For this is one of those disheartening instances where truth requires full as much bolstering as error. So ignorant are most landsmen of some of the plainest and most palpable wonders of the world, that without some hints touching the plain facts, historical and otherwise, of the fishery, they might scout at Moby Dick as a monstrous fable, or still worse and more detestable, a hideous and intolerable allegory. (45.7)

Ishmael (and Melville) is highly concerned with making the underlying structure of Moby-Dick seem reasonable and even probable. He’s obsessed with creating a veneer of realism. In this passage, he claims it’s because he doesn’t want the novel interpreted symbolically.

We’re sorry to disappoint him, but some of the symbols are just too obvious. Still, it’s important to remember that part of what Moby-Dick tries to do is play down its own literariness. Of course, the other thing it tries to do is play up its literariness. But at least that creates an interesting contradiction.

Ishmael

Quote 26

Champollion deciphered the wrinkled granite hieroglyphics. But there is no Champollion to decipher the Egypt of every man’s and every being’s face. Physiognomy, like every other human science, is but a passing fable. If then, Sir William Jones, who read in thirty languages, could not read the simplest peasant’s face, in its profounder and more subtle meanings, how may unlettered Ishmael hope to read the awful Chaldee of the Sperm Whale’s brow? I but put that brow before you. Read if it you can. (79.6)

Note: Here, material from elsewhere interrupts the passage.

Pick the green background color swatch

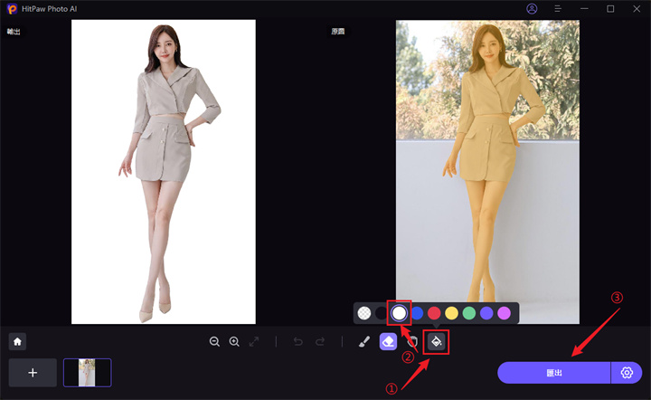(x=468, y=313)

This is supposed to sound as though Ishmael is daring you to interpret the whale as a symbol, daring you to try as hard as you possibly can to "read" the whale’s meaning. It’s also Melville daring you to make sense of this crazy novel. We know you’re up to the challenge!

Ishmael

Quote 27

The skeleton dimensions I shall now proceed to set down are copied verbatim from my right arm, where I had them tattooed; as in my wild wanderings at that period, there was no other secure way of preserving such valuable statistics. But as I was crowded for space, and wished the other parts of my body to remain a blank page for a poem I was then composing – at least, what untattooed parts might remain – I did not trouble myself with the odd inches; nor, indeed, should inches at all enter into a congenial admeasurement of the whale. (102.13)

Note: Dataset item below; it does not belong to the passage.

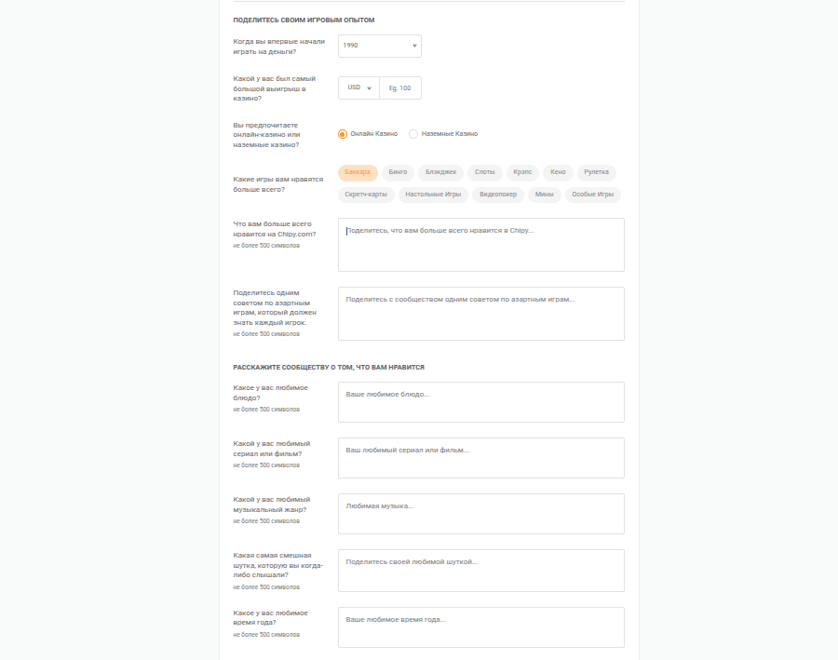This screenshot has height=660, width=838.
Task: Toggle the Мины game tag
Action: coord(545,195)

Ishmael’s close association between composing a work of literature and the body reminds us that Moby-Dick continually interprets the body as a blank page on which events write themselves. Think of Queequeg’s tattoos, or Ahab’s whalebone leg, or Starbuck’s condensed leanness. Our bodies tell our stories, so why not tell our stories on our bodies? That’s how Ishmael thinks, anyway.